The problem. Write the lines below as a Markdown table with the columns No and Line, numbering them and leaving out blank lines. Begin at the line that has "Click the W/D washer dryer box" and stop after the line that has "click(x=518, y=448)".

## start The input

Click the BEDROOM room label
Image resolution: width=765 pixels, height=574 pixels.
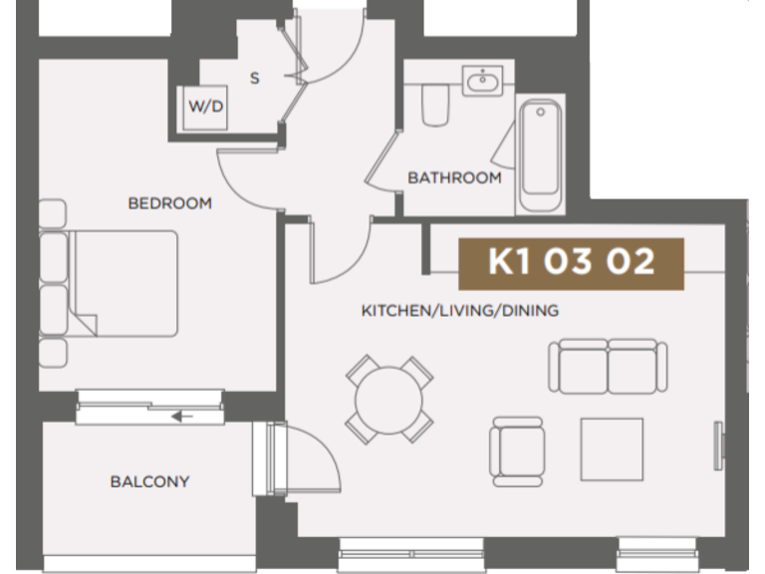click(x=169, y=203)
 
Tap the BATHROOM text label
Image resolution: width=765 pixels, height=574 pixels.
click(x=454, y=178)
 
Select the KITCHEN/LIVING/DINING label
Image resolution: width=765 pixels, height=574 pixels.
click(x=459, y=311)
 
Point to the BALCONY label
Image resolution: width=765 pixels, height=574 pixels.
click(x=149, y=482)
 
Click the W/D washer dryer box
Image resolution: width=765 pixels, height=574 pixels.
click(x=205, y=107)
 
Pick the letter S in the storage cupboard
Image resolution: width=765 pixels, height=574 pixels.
click(x=254, y=78)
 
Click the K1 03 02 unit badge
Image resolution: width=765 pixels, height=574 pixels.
click(x=571, y=262)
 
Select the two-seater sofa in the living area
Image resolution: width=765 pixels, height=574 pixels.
click(x=607, y=366)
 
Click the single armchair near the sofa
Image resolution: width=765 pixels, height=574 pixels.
click(x=518, y=448)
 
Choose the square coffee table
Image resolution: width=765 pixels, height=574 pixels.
click(x=612, y=448)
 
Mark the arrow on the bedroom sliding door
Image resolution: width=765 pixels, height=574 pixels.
click(x=182, y=416)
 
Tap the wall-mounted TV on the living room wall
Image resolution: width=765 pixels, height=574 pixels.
click(x=718, y=442)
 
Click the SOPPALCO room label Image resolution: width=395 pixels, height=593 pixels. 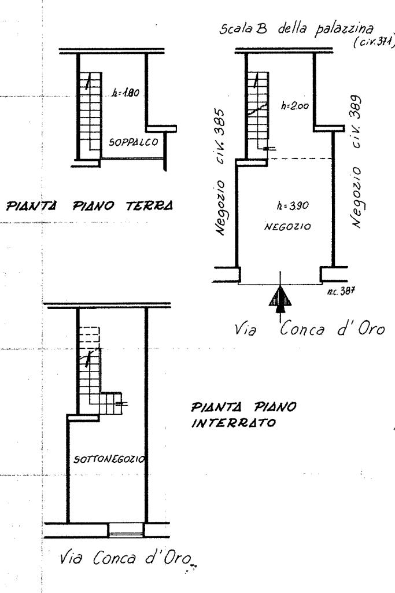(131, 142)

## end The input

Response.
| No | Line |
|---|---|
| 1 | Click the W/D washer dryer box |
| 2 | Image resolution: width=765 pixels, height=574 pixels. |
| 3 | click(x=205, y=107) |
| 4 | Pick the letter S in the storage cupboard |
| 5 | Image resolution: width=765 pixels, height=574 pixels. |
| 6 | click(x=254, y=78) |
| 7 | Click the K1 03 02 unit badge |
| 8 | Image resolution: width=765 pixels, height=574 pixels. |
| 9 | click(x=571, y=262) |
| 10 | Select the two-seater sofa in the living area |
| 11 | Image resolution: width=765 pixels, height=574 pixels. |
| 12 | click(x=607, y=366) |
| 13 | Click the single armchair near the sofa |
| 14 | Image resolution: width=765 pixels, height=574 pixels. |
| 15 | click(x=518, y=448) |